::: RECORDS FOR THE TASK :::

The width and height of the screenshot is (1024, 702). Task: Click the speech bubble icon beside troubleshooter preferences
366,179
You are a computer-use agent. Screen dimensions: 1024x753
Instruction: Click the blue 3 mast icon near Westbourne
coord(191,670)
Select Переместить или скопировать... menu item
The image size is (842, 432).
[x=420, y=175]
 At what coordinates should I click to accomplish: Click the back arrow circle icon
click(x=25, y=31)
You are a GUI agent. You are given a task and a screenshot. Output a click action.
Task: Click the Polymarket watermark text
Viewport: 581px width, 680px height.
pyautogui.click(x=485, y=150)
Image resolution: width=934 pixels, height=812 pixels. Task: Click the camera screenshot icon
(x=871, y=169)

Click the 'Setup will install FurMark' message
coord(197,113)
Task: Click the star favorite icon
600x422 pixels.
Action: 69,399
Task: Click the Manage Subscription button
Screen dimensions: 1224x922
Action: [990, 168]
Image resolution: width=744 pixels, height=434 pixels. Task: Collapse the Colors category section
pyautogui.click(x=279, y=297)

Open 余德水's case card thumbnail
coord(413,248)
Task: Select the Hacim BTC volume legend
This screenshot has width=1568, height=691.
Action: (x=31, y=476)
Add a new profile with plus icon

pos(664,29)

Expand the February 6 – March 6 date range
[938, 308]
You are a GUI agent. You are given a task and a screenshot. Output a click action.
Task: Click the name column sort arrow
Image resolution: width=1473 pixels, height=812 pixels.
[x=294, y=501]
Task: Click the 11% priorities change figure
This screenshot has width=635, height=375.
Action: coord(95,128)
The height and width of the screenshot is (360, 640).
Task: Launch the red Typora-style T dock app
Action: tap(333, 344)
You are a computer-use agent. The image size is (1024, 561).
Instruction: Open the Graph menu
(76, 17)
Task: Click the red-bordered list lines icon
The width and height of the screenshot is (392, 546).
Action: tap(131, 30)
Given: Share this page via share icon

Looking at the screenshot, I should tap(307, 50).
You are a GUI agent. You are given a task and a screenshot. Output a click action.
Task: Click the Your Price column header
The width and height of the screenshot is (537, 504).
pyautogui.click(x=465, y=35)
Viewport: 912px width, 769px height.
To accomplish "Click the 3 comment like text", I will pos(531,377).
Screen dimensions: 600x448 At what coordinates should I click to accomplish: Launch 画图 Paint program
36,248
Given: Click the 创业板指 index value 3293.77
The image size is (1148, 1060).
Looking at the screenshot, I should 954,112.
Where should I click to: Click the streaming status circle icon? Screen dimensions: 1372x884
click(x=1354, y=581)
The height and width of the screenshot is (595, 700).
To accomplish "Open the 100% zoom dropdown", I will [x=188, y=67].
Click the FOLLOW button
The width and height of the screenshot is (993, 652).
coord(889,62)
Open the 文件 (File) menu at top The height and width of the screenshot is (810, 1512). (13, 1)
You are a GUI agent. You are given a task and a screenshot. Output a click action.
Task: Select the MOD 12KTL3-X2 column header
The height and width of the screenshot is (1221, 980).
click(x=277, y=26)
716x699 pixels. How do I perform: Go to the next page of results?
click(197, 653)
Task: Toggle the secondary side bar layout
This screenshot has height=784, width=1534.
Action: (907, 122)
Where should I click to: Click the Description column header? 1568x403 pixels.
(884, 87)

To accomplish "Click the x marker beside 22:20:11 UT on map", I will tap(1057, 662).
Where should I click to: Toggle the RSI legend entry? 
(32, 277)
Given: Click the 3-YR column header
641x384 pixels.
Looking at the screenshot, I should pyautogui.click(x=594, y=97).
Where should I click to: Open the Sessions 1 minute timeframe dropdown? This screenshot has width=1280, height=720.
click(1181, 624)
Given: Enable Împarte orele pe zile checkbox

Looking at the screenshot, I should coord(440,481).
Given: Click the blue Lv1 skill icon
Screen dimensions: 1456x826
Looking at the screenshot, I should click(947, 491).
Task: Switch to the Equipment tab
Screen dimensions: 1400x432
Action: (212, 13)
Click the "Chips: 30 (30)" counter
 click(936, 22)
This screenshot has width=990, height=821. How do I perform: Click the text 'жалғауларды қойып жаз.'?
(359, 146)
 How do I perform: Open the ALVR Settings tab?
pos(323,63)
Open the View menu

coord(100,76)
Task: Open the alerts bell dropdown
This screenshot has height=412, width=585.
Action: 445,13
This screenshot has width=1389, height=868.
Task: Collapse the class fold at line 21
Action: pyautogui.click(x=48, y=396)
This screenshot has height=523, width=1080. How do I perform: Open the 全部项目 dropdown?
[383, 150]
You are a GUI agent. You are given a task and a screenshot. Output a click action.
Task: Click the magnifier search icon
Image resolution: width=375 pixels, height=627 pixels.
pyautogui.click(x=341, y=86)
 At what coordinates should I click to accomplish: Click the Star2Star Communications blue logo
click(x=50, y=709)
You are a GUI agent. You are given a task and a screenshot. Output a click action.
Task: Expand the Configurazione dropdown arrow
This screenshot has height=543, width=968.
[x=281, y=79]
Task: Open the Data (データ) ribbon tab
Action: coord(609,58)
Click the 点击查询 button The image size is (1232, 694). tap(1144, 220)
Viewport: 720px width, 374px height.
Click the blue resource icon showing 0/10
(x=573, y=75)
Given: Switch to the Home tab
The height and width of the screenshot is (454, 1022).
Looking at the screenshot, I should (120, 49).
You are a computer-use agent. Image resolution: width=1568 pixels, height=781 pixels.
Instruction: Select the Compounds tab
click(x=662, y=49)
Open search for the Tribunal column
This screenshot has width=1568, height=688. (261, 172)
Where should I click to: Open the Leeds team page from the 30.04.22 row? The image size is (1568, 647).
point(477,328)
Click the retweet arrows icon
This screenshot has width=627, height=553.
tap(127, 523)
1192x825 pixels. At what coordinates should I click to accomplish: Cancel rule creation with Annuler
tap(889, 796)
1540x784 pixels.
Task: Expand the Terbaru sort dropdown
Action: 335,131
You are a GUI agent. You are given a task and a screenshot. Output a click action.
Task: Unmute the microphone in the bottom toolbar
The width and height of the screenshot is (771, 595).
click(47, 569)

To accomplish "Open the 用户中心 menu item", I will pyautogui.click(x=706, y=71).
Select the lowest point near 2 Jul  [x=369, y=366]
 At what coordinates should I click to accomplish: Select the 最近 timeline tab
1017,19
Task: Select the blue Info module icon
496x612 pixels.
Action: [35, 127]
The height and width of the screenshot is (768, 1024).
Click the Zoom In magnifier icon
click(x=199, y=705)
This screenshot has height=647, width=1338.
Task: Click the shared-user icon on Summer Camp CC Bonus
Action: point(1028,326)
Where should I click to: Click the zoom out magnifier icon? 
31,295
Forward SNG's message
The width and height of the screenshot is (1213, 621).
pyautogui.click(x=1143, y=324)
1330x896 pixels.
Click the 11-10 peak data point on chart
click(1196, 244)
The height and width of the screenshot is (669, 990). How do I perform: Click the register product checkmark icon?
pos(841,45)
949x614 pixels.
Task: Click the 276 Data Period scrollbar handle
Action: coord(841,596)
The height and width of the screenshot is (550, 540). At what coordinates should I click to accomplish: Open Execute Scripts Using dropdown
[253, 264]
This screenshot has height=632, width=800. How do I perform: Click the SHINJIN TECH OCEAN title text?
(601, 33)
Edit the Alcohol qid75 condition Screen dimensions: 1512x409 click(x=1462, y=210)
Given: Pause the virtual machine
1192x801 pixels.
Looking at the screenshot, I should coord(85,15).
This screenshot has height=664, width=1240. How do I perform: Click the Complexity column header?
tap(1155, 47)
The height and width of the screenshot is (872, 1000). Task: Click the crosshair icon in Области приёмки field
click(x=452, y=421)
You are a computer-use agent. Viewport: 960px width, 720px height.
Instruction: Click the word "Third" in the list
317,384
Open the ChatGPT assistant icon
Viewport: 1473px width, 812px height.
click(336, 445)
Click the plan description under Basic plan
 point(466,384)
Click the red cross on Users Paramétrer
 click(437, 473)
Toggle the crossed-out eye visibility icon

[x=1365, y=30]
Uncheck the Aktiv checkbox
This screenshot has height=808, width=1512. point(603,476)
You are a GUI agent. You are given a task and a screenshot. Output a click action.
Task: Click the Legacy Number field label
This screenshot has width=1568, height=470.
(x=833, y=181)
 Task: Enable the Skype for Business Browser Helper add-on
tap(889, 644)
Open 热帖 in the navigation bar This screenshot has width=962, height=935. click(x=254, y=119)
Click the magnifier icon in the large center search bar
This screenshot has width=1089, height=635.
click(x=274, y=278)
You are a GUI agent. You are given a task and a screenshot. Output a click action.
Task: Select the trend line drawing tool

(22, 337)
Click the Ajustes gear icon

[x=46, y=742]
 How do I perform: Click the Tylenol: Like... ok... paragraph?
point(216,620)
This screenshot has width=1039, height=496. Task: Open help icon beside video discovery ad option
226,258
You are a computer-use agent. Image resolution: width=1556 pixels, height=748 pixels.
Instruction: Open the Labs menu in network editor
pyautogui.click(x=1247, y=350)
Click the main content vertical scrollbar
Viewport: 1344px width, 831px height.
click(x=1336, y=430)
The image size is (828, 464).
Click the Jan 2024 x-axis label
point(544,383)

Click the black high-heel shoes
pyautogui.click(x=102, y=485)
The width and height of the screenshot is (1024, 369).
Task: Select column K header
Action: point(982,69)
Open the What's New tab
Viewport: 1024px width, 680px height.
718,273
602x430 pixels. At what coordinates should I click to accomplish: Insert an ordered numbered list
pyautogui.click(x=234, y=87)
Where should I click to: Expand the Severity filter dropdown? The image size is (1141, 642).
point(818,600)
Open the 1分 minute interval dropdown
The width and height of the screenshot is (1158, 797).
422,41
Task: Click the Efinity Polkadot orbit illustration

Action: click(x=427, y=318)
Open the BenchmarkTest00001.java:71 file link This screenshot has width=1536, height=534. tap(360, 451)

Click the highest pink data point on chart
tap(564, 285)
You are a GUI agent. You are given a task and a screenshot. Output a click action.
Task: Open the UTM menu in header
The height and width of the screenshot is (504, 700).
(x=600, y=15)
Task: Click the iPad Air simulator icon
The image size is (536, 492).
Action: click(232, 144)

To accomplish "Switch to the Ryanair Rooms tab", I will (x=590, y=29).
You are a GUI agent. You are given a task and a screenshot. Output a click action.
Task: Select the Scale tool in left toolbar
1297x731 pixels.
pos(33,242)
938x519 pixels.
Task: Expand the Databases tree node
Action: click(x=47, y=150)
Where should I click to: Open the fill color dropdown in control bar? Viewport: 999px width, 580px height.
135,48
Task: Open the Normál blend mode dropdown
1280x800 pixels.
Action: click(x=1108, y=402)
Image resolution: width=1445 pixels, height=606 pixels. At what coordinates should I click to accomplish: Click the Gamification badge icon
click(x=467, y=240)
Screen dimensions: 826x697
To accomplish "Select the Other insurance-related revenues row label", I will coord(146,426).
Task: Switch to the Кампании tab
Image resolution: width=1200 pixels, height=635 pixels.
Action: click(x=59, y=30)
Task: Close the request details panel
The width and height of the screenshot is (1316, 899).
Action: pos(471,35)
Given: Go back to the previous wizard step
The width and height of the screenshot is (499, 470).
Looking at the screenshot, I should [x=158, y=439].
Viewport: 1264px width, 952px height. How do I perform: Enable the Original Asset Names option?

:::

◆ ACTIVITY
Please output an exact copy of the lines above, from the opening line of the data down to the line that contains "Task: Click the 11% priorities change figure".

◆ WRITTEN SOLUTION
The width and height of the screenshot is (1024, 702). Task: Click the speech bubble icon beside troubleshooter preferences
366,179
You are a computer-use agent. Screen dimensions: 1024x753
Instruction: Click the blue 3 mast icon near Westbourne
coord(191,670)
Select Переместить или скопировать... menu item
The image size is (842, 432).
[x=420, y=175]
 At what coordinates should I click to accomplish: Click the back arrow circle icon
click(x=25, y=31)
You are a GUI agent. You are given a task and a screenshot. Output a click action.
Task: Click the Polymarket watermark text
Viewport: 581px width, 680px height.
pyautogui.click(x=485, y=150)
Image resolution: width=934 pixels, height=812 pixels. Task: Click the camera screenshot icon
(x=871, y=169)

Click the 'Setup will install FurMark' message
coord(197,113)
Task: Click the star favorite icon
600x422 pixels.
Action: 69,399
Task: Click the Manage Subscription button
Screen dimensions: 1224x922
Action: [990, 168]
Image resolution: width=744 pixels, height=434 pixels. Task: Collapse the Colors category section
pyautogui.click(x=279, y=297)

Open 余德水's case card thumbnail
coord(413,248)
Task: Select the Hacim BTC volume legend
This screenshot has width=1568, height=691.
Action: (x=31, y=476)
Add a new profile with plus icon

pos(664,29)

Expand the February 6 – March 6 date range
[938, 308]
You are a GUI agent. You are given a task and a screenshot. Output a click action.
Task: Click the name column sort arrow
Image resolution: width=1473 pixels, height=812 pixels.
[x=294, y=501]
Task: Click the 11% priorities change figure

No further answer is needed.